Fuse MLP in attention mechanism

Open SeanNaren opened this issue 3 years ago • 1 comments

Due to https://github.com/facebookresearch/xformers/issues/286 we cannot currently fuse the bias/gelu/activation into a single kernel using triton. This means we're just use a standard MLP and are probably taking a perf hit.

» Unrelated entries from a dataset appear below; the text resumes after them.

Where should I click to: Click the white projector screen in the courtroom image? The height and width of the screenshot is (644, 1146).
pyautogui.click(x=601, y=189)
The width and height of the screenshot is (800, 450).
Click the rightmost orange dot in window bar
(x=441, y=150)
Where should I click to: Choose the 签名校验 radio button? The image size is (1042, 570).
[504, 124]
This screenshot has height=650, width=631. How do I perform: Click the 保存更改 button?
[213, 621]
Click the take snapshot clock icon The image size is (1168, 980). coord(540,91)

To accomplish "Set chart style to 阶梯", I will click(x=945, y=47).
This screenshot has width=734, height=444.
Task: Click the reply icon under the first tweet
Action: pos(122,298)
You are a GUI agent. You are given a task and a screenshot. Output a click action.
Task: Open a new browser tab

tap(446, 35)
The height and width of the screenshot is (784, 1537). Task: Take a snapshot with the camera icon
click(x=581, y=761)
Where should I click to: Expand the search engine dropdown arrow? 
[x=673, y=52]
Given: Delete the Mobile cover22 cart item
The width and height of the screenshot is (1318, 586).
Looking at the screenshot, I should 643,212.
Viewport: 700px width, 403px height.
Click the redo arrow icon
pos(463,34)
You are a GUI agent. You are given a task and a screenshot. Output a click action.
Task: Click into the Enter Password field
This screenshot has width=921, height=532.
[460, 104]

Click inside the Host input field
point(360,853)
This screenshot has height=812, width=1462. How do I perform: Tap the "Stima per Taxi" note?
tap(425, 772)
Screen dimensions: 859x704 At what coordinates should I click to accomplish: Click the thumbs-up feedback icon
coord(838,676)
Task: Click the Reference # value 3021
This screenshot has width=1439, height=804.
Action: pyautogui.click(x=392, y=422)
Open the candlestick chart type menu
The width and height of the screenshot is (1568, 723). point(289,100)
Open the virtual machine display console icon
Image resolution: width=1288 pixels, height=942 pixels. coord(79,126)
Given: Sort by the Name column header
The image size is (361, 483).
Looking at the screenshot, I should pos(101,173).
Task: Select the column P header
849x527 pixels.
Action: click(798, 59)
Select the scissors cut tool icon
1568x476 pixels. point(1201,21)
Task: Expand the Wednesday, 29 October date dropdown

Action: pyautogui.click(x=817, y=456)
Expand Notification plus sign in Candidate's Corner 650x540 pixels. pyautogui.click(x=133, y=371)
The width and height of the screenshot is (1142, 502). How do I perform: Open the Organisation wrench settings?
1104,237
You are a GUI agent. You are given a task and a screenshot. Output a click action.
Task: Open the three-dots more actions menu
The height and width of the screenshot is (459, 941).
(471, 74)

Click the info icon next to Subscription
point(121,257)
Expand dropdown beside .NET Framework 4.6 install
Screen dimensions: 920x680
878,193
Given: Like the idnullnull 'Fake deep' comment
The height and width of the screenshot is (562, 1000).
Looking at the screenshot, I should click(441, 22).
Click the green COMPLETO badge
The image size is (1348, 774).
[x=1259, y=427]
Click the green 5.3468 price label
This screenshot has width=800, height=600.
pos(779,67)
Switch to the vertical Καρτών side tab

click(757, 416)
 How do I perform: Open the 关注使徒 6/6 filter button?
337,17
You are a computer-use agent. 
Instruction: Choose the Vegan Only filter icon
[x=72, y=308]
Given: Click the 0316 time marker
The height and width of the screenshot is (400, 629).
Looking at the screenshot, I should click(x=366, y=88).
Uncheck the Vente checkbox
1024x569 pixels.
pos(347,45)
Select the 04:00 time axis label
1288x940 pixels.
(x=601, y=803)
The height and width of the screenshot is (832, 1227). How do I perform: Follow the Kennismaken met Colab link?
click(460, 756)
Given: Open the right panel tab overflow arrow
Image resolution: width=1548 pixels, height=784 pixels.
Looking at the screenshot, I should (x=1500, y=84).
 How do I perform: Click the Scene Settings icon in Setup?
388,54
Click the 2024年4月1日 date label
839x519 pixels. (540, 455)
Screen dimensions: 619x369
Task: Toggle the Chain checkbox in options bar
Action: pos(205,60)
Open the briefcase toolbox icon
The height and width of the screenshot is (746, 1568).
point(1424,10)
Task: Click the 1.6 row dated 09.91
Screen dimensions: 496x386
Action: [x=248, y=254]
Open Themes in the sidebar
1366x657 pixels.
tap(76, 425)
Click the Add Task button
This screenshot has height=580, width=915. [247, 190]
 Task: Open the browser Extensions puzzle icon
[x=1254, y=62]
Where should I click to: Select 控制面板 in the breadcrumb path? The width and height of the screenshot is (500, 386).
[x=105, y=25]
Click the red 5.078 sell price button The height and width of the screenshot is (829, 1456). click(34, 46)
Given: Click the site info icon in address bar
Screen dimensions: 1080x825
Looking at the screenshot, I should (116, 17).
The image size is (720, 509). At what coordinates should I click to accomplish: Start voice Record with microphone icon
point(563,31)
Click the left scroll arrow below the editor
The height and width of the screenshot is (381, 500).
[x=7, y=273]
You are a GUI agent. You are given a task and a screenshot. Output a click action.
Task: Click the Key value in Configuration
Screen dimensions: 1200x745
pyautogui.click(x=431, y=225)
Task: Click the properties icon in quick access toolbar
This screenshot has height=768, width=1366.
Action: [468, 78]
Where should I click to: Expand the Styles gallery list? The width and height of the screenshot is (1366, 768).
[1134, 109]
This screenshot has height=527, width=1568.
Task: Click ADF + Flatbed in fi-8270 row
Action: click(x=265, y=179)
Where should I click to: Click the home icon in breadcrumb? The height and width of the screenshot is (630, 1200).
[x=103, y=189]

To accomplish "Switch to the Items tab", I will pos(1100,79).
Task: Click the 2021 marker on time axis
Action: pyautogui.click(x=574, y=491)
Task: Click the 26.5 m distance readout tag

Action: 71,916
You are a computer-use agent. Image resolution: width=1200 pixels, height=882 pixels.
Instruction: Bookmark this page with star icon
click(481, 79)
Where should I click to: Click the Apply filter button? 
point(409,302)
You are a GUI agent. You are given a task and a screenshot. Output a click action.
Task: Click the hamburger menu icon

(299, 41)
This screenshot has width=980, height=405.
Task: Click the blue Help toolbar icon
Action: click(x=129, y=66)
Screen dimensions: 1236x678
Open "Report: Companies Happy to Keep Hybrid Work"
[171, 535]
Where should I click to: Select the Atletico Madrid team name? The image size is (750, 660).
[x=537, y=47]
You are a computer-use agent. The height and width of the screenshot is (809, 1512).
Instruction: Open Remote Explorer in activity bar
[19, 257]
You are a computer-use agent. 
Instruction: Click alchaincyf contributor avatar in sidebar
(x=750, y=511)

In megatron deepspeed, they use a torch scripted GeLU/Bias function with additional flags to fuse the operation: https://github.com/bigscience-workshop/Megatron-DeepSpeed/blob/master/megatron/model/fused_bias_gelu.py

I haven't managed to get this to work, as the global settings in this file cause the xFormers rotary embeddings to fail: https://github.com/facebookresearch/xformers/blob/bcb707576c6a80eaf850aa80e8643d3497ec2bc4/xformers/components/positional_embedding/rotary.py#L21

Combining this scripted function with standard Linear operations + Dropout may give us a slight performance boost. Waiting for triton dropout support in BF16 seems like it might take some while (I think related https://github.com/openai/triton/pull/431)

cc @blefaudeux

Jul 11 '22 14:07 SeanNaren

This may also be a viable solution: https://github.com/facebookresearch/xformers/pull/352

I tried this briefly but ran into errors based on the ZeRO 3 hooks. Going to re-try to see if I can get this to work!

Jul 11 '22 18:07 SeanNaren